BRIEF
Please repeat exactly the lines below from the one containing "Newsroom (1049, 1713)" down to the one containing "[LinkedIn] (124, 2370)", both included, and nothing else.

Start of EXTRACTED ENTRIES

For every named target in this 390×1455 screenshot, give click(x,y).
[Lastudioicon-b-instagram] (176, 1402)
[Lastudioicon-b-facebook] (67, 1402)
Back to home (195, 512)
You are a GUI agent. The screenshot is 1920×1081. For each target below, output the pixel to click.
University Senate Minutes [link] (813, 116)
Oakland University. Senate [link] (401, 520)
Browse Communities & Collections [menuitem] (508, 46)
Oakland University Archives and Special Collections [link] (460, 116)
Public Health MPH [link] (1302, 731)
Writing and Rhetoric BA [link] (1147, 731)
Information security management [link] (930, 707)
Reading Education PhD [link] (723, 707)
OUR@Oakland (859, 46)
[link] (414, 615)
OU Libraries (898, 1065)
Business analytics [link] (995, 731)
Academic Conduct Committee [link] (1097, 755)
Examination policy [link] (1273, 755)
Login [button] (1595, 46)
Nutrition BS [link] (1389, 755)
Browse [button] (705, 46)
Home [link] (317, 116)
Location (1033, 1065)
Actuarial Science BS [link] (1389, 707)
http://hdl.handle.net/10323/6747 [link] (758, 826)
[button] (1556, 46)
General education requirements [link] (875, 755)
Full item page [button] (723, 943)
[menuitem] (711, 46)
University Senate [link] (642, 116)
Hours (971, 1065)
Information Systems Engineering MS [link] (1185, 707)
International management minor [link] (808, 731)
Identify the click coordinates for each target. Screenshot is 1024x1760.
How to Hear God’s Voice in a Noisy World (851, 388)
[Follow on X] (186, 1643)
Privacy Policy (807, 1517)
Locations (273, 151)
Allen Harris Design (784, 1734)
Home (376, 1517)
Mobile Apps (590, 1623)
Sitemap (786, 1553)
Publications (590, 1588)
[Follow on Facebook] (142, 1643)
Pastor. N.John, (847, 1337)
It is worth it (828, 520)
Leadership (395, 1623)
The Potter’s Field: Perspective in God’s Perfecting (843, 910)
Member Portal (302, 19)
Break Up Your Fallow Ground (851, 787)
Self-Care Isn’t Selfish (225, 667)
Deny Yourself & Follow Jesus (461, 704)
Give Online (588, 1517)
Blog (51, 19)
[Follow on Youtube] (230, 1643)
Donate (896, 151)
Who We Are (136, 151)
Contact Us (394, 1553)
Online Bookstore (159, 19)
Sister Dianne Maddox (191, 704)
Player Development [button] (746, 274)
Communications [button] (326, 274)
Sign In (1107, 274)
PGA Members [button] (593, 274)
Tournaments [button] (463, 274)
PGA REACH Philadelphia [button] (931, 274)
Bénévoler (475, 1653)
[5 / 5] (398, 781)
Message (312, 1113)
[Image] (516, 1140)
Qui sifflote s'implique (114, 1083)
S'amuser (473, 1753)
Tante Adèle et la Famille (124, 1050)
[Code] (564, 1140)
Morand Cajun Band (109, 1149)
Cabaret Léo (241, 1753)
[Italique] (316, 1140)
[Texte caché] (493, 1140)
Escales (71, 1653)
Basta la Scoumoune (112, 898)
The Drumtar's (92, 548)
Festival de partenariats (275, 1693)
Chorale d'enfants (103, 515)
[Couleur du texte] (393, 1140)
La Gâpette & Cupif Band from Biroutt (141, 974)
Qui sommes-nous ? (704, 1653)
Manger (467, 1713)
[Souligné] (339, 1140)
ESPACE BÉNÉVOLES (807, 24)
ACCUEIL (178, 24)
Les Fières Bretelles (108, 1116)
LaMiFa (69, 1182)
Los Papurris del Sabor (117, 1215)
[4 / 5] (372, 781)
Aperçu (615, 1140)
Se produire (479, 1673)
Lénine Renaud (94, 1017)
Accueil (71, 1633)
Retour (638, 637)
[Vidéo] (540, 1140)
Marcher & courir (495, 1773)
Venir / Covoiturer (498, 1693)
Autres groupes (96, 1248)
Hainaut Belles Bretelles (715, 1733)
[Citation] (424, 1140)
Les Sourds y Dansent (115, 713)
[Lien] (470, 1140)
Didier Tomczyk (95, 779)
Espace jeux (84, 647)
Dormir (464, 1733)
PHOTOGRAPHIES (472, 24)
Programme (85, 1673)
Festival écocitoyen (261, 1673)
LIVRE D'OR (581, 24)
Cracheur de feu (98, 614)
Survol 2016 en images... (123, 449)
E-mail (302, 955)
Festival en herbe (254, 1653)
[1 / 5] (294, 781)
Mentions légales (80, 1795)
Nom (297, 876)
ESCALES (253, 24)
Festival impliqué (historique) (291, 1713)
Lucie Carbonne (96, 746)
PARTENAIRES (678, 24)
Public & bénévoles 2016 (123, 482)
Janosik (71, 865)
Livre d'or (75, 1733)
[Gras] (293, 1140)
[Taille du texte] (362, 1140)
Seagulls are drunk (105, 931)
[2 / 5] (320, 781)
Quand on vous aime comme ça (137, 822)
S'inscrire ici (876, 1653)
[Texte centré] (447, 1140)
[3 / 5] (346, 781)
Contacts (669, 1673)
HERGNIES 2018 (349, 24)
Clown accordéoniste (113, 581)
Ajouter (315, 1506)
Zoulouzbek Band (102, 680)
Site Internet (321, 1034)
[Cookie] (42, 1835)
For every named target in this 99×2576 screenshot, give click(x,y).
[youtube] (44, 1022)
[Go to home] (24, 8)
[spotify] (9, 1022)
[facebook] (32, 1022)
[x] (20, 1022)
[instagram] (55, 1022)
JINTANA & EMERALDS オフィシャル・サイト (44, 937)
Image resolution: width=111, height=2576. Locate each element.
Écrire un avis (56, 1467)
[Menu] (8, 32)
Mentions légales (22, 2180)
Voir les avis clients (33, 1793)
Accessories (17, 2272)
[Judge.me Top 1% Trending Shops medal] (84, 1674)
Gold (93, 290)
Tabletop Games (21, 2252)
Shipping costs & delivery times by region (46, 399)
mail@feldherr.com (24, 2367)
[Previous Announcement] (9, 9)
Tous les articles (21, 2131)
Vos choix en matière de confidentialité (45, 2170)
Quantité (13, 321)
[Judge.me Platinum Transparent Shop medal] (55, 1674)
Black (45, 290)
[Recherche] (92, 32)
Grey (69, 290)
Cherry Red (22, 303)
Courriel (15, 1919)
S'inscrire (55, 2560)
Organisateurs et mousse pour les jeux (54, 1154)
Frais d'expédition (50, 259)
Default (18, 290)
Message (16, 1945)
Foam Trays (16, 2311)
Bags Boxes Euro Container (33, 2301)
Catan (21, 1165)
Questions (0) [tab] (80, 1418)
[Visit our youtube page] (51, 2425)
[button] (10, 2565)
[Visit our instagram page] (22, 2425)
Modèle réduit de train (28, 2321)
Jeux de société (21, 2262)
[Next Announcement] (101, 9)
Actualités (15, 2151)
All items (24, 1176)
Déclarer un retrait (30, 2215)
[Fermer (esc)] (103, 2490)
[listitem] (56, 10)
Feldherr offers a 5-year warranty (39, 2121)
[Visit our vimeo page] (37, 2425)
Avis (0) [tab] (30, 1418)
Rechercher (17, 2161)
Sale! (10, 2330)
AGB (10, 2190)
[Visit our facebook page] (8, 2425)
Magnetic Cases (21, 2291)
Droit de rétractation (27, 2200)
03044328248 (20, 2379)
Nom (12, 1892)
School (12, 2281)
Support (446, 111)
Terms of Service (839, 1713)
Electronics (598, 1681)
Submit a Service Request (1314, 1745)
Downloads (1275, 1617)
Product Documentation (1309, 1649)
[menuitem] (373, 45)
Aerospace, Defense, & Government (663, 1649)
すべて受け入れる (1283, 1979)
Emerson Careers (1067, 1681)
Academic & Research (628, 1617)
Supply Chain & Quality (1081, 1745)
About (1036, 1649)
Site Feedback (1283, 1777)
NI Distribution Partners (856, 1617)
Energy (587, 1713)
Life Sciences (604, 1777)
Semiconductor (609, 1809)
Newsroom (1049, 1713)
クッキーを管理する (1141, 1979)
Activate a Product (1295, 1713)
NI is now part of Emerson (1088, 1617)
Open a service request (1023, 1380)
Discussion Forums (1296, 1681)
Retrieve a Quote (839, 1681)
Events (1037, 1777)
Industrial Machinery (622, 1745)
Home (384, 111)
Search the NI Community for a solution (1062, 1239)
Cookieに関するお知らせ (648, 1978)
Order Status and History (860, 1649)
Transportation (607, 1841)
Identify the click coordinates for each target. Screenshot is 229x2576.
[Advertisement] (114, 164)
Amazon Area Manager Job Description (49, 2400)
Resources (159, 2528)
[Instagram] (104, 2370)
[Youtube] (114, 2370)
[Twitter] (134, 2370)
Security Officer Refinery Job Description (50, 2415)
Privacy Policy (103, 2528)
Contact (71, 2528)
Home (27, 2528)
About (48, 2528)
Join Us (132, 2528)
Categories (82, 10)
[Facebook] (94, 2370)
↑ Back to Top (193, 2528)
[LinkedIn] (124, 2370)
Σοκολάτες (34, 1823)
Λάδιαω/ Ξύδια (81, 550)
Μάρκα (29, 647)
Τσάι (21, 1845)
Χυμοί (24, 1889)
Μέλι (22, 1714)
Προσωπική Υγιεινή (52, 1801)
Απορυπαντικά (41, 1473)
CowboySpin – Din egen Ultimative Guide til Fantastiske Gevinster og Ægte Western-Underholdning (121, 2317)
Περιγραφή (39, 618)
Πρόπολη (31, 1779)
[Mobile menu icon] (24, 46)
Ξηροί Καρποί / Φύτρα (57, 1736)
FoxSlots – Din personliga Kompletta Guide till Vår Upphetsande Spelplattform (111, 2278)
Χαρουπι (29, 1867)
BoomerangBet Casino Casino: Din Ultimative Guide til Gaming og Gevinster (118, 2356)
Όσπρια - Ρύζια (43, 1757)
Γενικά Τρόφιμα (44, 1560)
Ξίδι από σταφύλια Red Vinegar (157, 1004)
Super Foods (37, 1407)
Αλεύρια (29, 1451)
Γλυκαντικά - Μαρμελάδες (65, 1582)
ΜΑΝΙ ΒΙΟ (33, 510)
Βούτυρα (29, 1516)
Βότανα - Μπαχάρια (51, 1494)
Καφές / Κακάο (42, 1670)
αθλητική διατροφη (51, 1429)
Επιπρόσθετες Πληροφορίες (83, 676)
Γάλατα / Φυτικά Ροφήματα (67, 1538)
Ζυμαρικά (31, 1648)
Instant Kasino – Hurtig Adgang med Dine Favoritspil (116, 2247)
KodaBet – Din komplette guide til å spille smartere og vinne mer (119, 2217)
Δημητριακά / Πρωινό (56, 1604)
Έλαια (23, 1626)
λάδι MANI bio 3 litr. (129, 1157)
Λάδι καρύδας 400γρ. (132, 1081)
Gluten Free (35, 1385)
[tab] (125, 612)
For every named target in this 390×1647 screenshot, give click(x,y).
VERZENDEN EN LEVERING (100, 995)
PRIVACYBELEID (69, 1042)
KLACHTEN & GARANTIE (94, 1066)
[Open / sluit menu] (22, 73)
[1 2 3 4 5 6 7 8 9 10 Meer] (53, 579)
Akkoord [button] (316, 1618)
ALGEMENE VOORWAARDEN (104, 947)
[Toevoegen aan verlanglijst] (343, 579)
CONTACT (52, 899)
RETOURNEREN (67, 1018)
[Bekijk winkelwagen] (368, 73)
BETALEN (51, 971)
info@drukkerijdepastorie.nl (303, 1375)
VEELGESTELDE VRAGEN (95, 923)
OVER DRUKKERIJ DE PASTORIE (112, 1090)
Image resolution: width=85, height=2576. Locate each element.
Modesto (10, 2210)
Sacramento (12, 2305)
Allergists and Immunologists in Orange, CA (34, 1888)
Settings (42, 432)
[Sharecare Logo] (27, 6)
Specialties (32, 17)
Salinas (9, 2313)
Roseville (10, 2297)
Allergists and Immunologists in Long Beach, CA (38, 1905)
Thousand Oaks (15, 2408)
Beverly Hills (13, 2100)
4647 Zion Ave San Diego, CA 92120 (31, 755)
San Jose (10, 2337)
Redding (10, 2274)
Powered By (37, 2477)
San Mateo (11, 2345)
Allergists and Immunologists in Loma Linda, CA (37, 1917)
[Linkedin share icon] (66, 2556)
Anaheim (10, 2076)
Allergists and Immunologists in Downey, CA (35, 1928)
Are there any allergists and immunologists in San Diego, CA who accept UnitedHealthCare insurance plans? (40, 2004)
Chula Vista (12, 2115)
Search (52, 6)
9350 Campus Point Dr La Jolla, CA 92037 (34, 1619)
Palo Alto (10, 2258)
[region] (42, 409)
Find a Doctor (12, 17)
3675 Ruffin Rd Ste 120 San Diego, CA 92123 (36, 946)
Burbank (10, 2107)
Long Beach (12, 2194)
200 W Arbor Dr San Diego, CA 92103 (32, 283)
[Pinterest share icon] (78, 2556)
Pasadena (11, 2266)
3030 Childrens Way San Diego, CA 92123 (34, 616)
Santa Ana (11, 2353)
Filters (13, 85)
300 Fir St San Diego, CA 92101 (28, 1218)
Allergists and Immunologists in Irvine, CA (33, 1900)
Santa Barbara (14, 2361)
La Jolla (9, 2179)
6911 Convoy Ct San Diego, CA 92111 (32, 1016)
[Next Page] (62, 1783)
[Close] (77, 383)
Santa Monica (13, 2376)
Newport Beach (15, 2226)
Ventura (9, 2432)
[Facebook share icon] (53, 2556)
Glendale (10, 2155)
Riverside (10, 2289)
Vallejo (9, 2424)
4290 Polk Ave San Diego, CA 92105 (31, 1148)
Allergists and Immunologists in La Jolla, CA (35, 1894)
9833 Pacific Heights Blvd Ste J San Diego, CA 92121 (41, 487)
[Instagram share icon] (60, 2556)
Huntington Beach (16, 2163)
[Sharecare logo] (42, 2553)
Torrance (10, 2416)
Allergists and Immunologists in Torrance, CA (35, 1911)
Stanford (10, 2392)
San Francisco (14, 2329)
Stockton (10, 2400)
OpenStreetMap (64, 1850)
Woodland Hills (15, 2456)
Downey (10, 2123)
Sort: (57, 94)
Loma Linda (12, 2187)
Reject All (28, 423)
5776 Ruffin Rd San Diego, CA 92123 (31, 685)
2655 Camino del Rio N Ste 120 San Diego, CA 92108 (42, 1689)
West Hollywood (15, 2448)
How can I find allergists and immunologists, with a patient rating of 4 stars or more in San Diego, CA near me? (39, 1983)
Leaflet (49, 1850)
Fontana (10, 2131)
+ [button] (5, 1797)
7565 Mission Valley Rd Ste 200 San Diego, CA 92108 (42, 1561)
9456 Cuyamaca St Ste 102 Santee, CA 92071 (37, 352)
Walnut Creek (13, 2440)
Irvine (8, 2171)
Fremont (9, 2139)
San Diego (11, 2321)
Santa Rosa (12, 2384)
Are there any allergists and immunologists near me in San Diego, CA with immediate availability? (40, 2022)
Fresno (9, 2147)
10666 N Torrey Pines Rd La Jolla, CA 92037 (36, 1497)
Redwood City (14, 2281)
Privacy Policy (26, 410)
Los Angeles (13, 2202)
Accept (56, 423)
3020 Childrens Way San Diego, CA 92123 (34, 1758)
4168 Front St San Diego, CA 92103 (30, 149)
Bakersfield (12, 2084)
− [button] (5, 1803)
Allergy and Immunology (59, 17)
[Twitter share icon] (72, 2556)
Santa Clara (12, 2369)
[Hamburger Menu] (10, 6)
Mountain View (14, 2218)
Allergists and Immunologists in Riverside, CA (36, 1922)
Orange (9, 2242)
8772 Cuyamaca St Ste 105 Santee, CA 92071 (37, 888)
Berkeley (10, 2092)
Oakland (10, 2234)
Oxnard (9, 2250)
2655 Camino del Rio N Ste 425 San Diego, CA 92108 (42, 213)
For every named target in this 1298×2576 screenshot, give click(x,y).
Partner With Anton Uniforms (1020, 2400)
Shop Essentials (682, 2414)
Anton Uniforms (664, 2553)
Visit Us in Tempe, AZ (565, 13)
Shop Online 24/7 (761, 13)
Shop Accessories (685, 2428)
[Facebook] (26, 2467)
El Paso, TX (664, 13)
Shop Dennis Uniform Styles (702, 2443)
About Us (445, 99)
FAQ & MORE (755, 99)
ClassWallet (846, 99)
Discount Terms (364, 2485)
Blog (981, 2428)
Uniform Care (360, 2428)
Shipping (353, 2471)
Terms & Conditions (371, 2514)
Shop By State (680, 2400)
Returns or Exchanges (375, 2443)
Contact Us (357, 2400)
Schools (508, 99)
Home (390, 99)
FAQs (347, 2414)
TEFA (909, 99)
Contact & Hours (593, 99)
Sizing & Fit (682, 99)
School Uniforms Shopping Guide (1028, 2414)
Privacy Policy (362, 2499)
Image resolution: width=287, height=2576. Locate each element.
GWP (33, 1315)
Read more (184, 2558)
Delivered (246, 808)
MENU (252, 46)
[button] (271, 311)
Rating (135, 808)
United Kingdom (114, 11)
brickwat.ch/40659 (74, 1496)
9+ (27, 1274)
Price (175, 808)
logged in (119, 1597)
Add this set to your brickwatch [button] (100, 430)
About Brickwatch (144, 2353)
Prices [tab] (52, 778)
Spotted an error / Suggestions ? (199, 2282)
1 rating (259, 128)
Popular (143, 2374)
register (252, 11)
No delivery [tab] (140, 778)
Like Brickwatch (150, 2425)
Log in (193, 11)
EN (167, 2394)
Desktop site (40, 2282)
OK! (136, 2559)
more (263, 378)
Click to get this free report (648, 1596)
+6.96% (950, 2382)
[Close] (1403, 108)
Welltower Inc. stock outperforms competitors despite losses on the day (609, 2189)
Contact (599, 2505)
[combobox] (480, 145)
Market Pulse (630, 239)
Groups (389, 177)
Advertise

End of EXTRACTED ENTRIES

SOLUTION FOR THIS TASK
Newsroom (1049, 1713)
クッキーを管理する (1141, 1979)
Activate a Product (1295, 1713)
NI is now part of Emerson (1088, 1617)
Open a service request (1023, 1380)
Discussion Forums (1296, 1681)
Retrieve a Quote (839, 1681)
Events (1037, 1777)
Industrial Machinery (622, 1745)
Home (384, 111)
Search the NI Community for a solution (1062, 1239)
Cookieに関するお知らせ (648, 1978)
Order Status and History (860, 1649)
Transportation (607, 1841)
Identify the click coordinates for each target. Screenshot is 229x2576.
[Advertisement] (114, 164)
Amazon Area Manager Job Description (49, 2400)
Resources (159, 2528)
[Instagram] (104, 2370)
[Youtube] (114, 2370)
[Twitter] (134, 2370)
Security Officer Refinery Job Description (50, 2415)
Privacy Policy (103, 2528)
Contact (71, 2528)
Home (27, 2528)
About (48, 2528)
Join Us (132, 2528)
Categories (82, 10)
[Facebook] (94, 2370)
↑ Back to Top (193, 2528)
[LinkedIn] (124, 2370)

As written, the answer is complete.